Speed improvements#96
Conversation
This commit avoids a lot of allocations for every protobuf message for the construction of the BTreeMap in the serde-value structs. Some tests had to be modified since the names of the resulting objects keys are no longer ordered by name but by the fdset field order.
|
Coincidentally, this also fixes #95 since the unbounded queue has been removed. |
|
This is excellent. I'll need some time to refamiliarize myself with this code, fetch your branch, compile it, run the tests, etc. But - thanks in advance for the contribution. |
|
It might also be possible to save on the allocation per message by avoiding the Iterator interface and instead providing a function like I am not sure about the performance improvements there though EDIT: reusing the message buffer seems to account for ~5s in my use case. (a further improvement of about 6%). Since this would requires some changes in the interface to the stream-delimit subcrate, I'd open a new pullrequest for discussion if you are open to the idea. |
I'm open. |
|
I have time to clone and test this today. |
|
Can you compare your code against this previous (merged) PR: #81 That PR added the call to "spawn" in the first place, and now I see you're removing that part. |
I am not sure what you mean by compare, as the first measurement (and flamegraph) is already done on master, which includes the threaded code Before #81 was merged, each message was also deserialized to a temporary serde_value::Value object, suffering from the same allocations and double traversal it now does. Regarding the removal of the threads, its still faster because: In theory it might be possible to parallelize on a message level (transcoding multiple messages simultaneously) |
|
Just wanted to make sure we're not walking back any desired behavior. Anyway it looks OK on my end, performance improved. |
|
Thanks. I could either cut a release or wait for the next idea you had. |
This Pull requests aims to improve the processing speed by avoiding the construction of serde-value objects (they are implemented as B-Trees), leading to many allocations for every proto message.

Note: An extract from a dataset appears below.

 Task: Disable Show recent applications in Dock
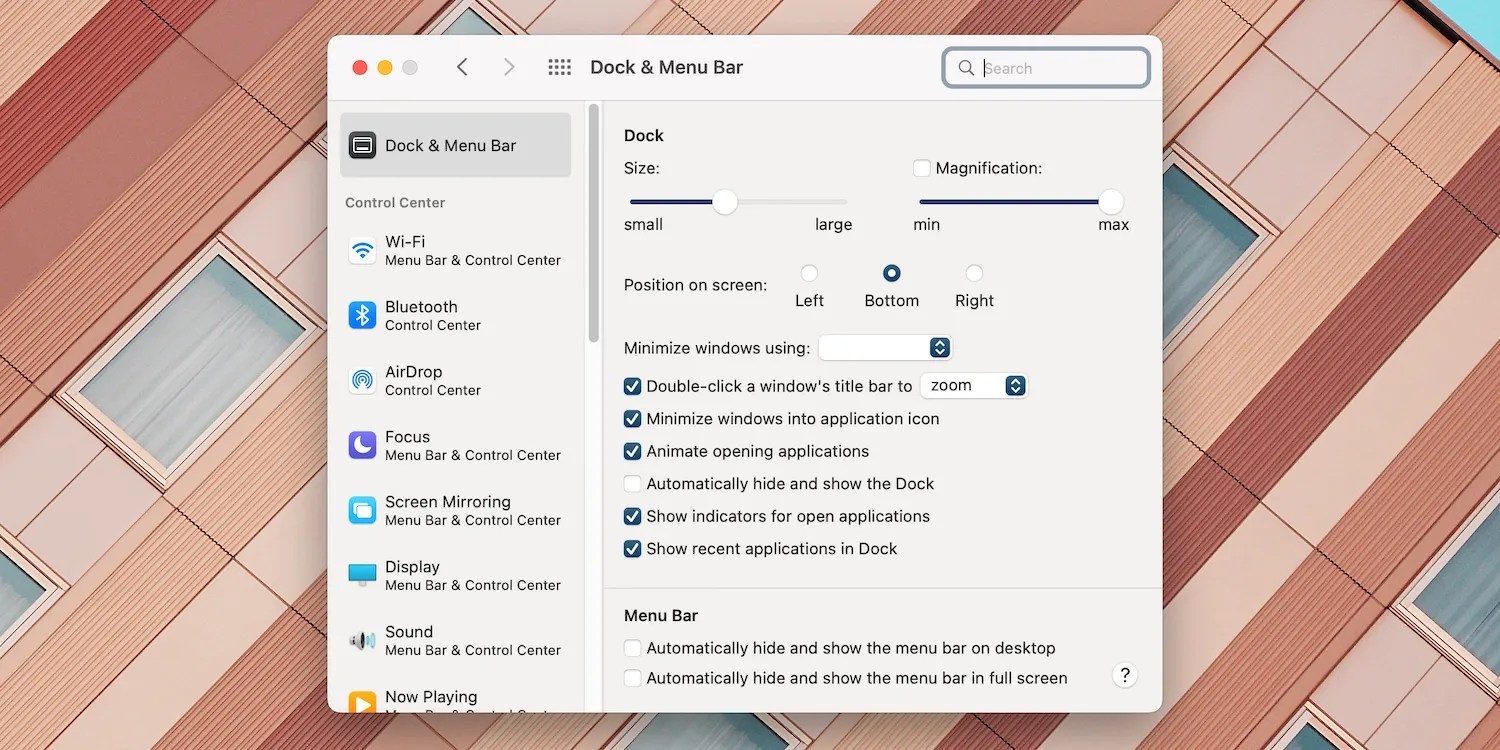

For my test case (converting 200k fairly heavy protobuf messages) I was able to observe the following speed improvements:
Before:
$ time ./pq --msgtype simmo.TranshipmentCandidate --fdsetdir ./fdset --stream i32be < candidates.proto.ld > /dev/null
real 2m20.320s
user 3m7.052s
sys 0m20.936s
After:
$ time ./pq --msgtype simmo.TranshipmentCandidate --fdsetdir ./fdset --stream i32be < candidates.proto.ld > /dev/null
real 1m19.370s
user 1m14.457s
sys 0m4.568s
Here you can see flamegraphs clearly showing the allocations taking a lot of cpu time:


And after: